» Task to complete
Starting at the line that contains "Where should I", transcribe each line exactly through the end of the data below, and skip any pictures.

BEGIN Provided records

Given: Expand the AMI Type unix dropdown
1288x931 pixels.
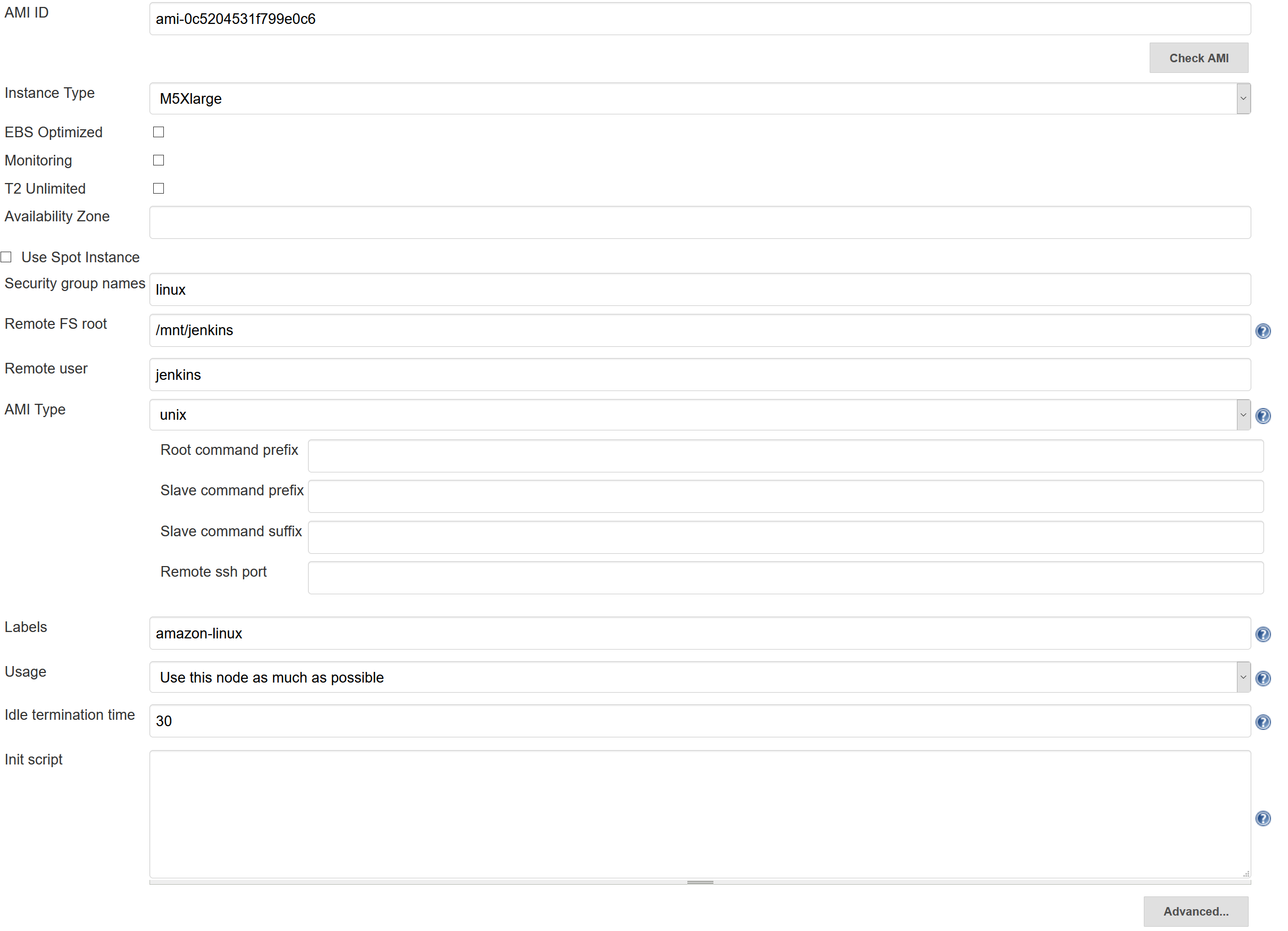Looking at the screenshot, I should pos(1243,414).
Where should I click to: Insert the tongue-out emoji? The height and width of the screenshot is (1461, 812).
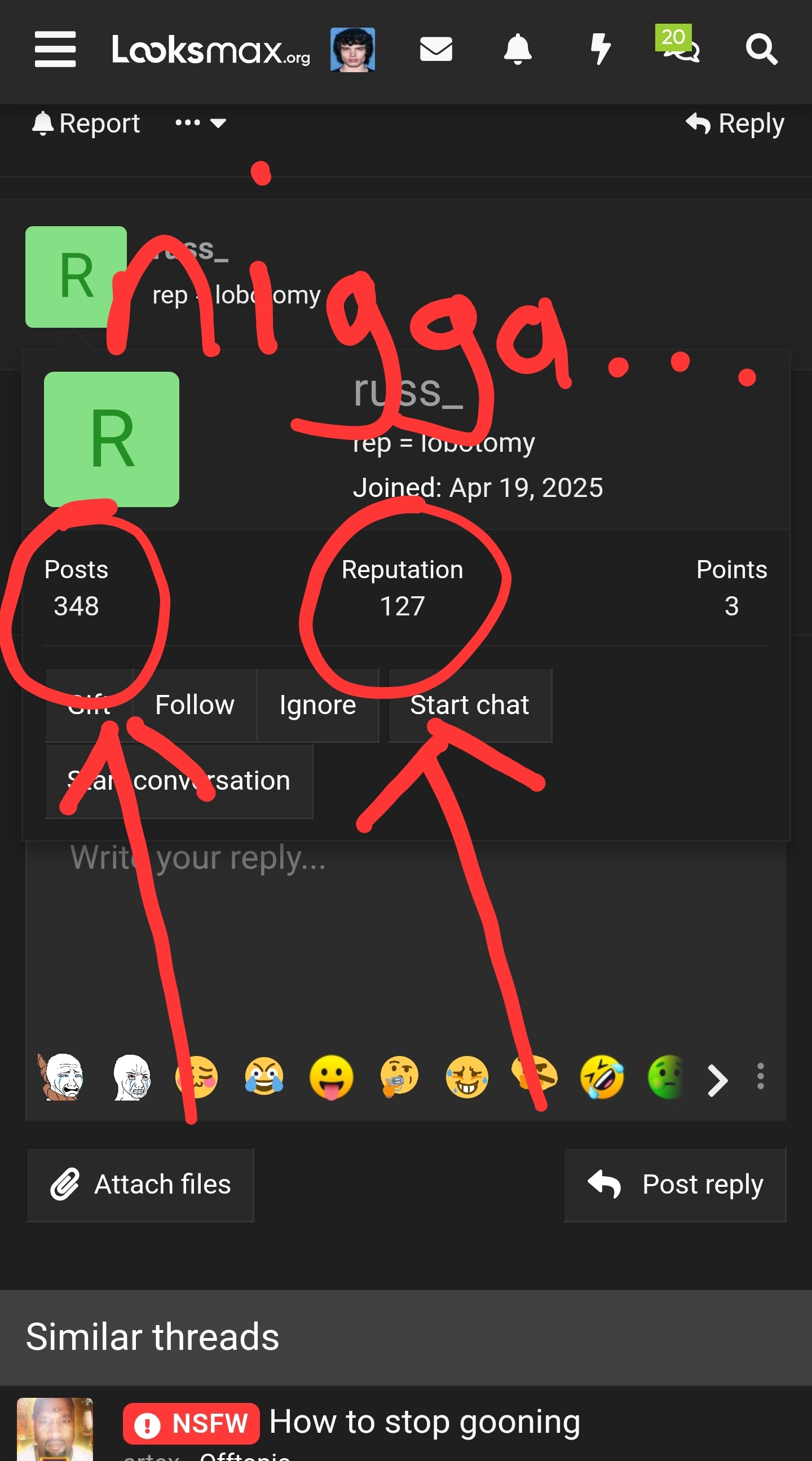click(x=331, y=1076)
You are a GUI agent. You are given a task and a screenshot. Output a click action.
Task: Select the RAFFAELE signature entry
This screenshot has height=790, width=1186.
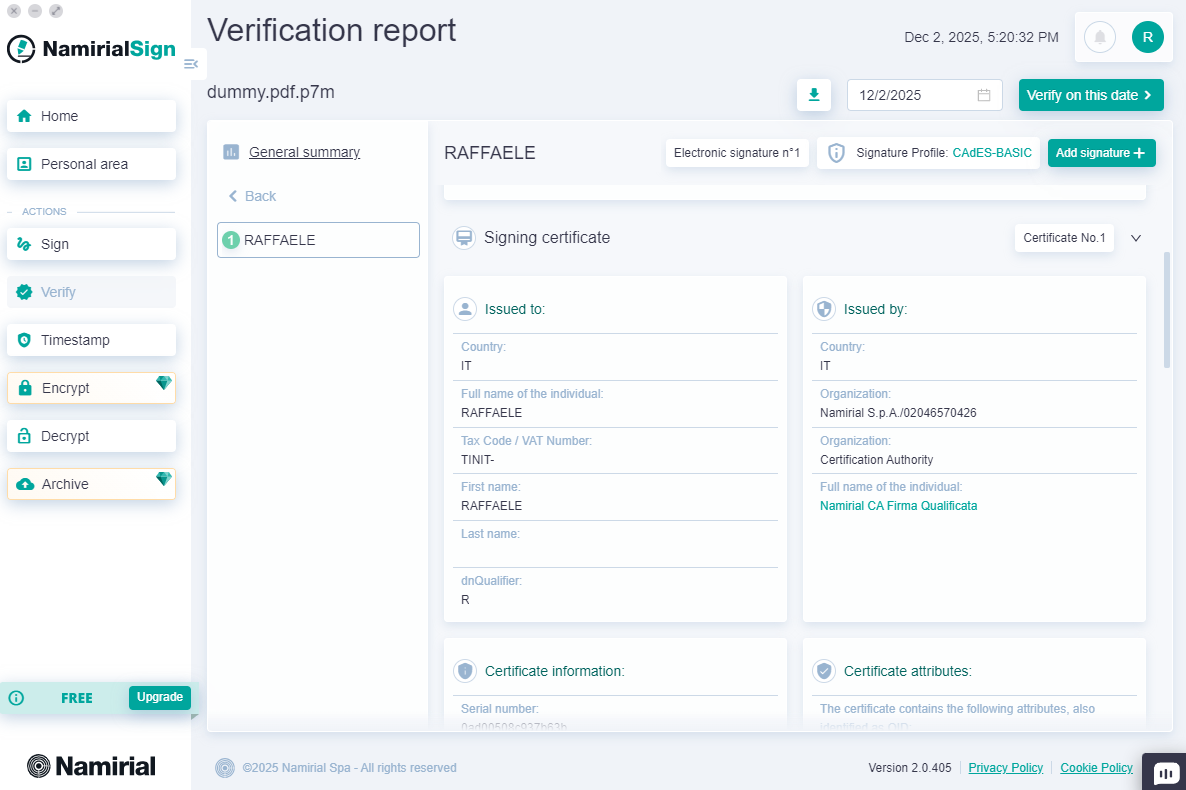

END Provided records

» Answer space
Where should I click to: Insert the tongue-out emoji? The height and width of the screenshot is (1461, 812).
click(x=331, y=1076)
You are a GUI agent. You are given a task and a screenshot. Output a click action.
Task: Select the RAFFAELE signature entry
This screenshot has height=790, width=1186.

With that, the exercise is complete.